The next part of the evening was a five course sit–down dinner. I wish I got a picture of the table, I was amazed at how many plates, glasses and flatware I had in my possession!
*Tilapia-Avocado Cakes with Capers and a Honeydew-Green Apple Slaw
with Montignac Picpoul de Pinet 2011 $9.99
This Languedoc white wine is a classic for seafood pairing, specifically with oysters, but I went the white fish route. The salinity of the capers in the fish cakes and the tartness of the slaw mirrored those flavors in the wine.
*Cinnamon Rubbed Rock Cornish Game Hens with a Fig Glaze and Fontina Polenta topped with Wilted Spinach and Cremini Mushrooms
with Anakena Ona Special Reserve Pinot Noir 2011 $15.99
Noir is a very food friendly wine, so it’s perfect for wine dinners.
The spice element of this one was an excellent match for the cinnamon, and the fruitiness of the wine showed its colors as you had a bite of
the crispy skin glazed with fig preserves. (On a side note, I wouldn’t recommend this wine to drink on it’s own yet, it’s far too young, but it was perfect for the occasion.)
*Young Greens with Green Apples, Chevre and a Honey-Cinnamon-Lime Vinaigrette
with Bougrier Anjou Blanc 2011 $9.99
A simple salad course with tart apples and a round of young goat cheese lightly dressed in a vinaigrette with many of the flavors found in this Chenin Blanc.
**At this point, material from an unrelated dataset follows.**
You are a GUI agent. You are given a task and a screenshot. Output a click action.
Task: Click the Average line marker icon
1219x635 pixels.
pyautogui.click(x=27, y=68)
Anjou’s can be dry like this one, or quite sweet, but they all generally have the same flavor profile.
*Bleu Cheese, Toasted Raisin Bread and Italian Butter
with Shingleback Black Bubbles Sparkling Shiraz $23.99
(Danish Rosenborg Bleu and St. Agur Bleu from France)
This may have been one of the most exciting courses of the evening. If you’ve never had St. Agur, go out and get some NOW. It’s the most incredible bleu cheese (that’s easy to find at most large grocery stores) you will ever taste. I toasted some cinnamon raisin bread and laid it out on a wooden platter with both bleu cheeses, some sea salt, and this Italian butter from Parma that all of us couldn’t stop marveling over. It tasted like how I imagine Parma smells. It tasted like cheese, it was unbelievable. My meal could have begun and ended with that butter. And paired with the raisin bread, a sprinkling of sea salt and this crazy-awesome-unusual sparkling shiraz, it was pure heaven.
|Picture taken after the last course had been served|
*German Dark Chocolate Cake
with Quinta de Ventozelo 10 Year Tawny Port $19.99
This cake alone unleashes audible groans from anyone who tastes it, and when you pair it with this amazing (and affordable) tawny 10 year, something purely magical happens.
And one of the best parts about throwing a lavish dinner party is the leftovers! I sent everyone home that night with wine and food and the next day my kids got to make themselves one hell of a fancy butter sandwich.
All the wines were purchased at Total Wine.
The game hens, salami, havarti, chevre, cantaloupe, honeydew, green apples, mixed greens, spinach, mushrooms, raisin bread and rye bread all came from Aldi.
The Italian butter and humboldt fog came from The Fresh Market.
The polenta came from Healthy Home Market in the bulk bin.
The tilapia, tarragon, prosciutto, sopressata, both bleu cheeses, manchego, and any other incidentals came from Harris Teeter and Food Lion.